Chester Bennington, the 41-year-old vocalist of American rock band Linkin Park, reportedly commited suicide by hanging himself at his California home yesterday. He had admitted to having thought of committing suicide during an interview a few years ago - "throwing in the towel" - in his words.
"There were a few times in the last couple of years where I was ready to throw in the towel, ready to kind of give up on everything, but I found that for me, most of my suffering is self-inflicted; it's not like it's coming from some external source that's making me feel that way. No one can make you feel anything. It's what you think about internally that makes you feel things. You are the only person that makes you feel things," says Chester in an old interview:
The question is: if we saw this coming, if we read and understood all of Chester's lyrical hints through the years, and we know that he even had the courage to come out in the open and talk about it, why did he still have to succumb to depression and end his life?
The truth is, Chester Bennington was not in it alone. We've come across numerous celebrities in the past who've taken the ultimate step - Kurt Cobain, Robin Williams, Alexander McQueen; or those who have tried to drown their lonely thoughts in drugs and crossed over to the other side - Amy Winehouse, Michael Jackson, Prince, intentionally or unintentionally. We know what this omnipresent devil is capable of. And we know commoners like us have an easier way out. But what when you're a celebrity, and the whole world is watching your every move, judging your every move, looking up to you?
Depression a reality across all professions
"Depression affects 300 million people globally. Every one in four women experiences it during one or the other phase in her life. As many as 15 per cent depression cases lead to suicides. And yet, 75 per cent cases of depression go untreated globally," says Dr Samir Parikh, Fortis Healthcare, New Delhi. Dr Parikh is of the view that it's not just artists who go through the clamour of emotions; they're just surrounded by more people, and thus end up bottling up feelings much longer than commoners, without realising it.
Distance from reality
It goes without saying that most successful celebrities live on a fame-and-money high. Their chance encounters with reality are few and far between. "Celebrities choose to surround themselves with people who say exactly the things that these celebs want to hear- that's what takes them away from the truth. Even in Deepika Padukone's case, it was ultimately her mother and sister who told her she's changing as a person, and not some friend from the entertainment industry," says psychologist Seema Taneja, a consultant counsellor with schools and corporate houses in Delhi NCR.
Kurt Cobain killed himself when he was just 27.

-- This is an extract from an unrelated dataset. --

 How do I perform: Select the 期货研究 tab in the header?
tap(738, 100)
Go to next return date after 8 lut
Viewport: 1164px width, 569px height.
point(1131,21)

When one rises to fame, a baggage of presumption is also attached to their persona. This presumption, when coming from loved ones, is what hurts their self image in the long run. "While most celebs forget to keep in touch with their old friends once they taste fame, this phenomena also works the other way around. It's when friends mistake the celeb's constant unavailability for snobbishness that the friends take a step back, which again, leads to the said celebrity's isolation in the long run - add to that the people who're telling you only nice things about you, and you have a recipe for disaster," adds Seema Taneja.
It's this lethal combination of a rose-tinted world and the mattress of drugs that pushes most of them to a point where they can't recognise the face in the mirror, and hence the final step. What we cannot forget, however, is that depression - much like putting on weight - is a very slow, gradual process. You do not wake up feeling depressed one fine morning.
The key lies in the identification of that darkness that's growing inside you, whether it's by you or by a loved one. The first step is the hardest; sometimes even harder than reaching out for help.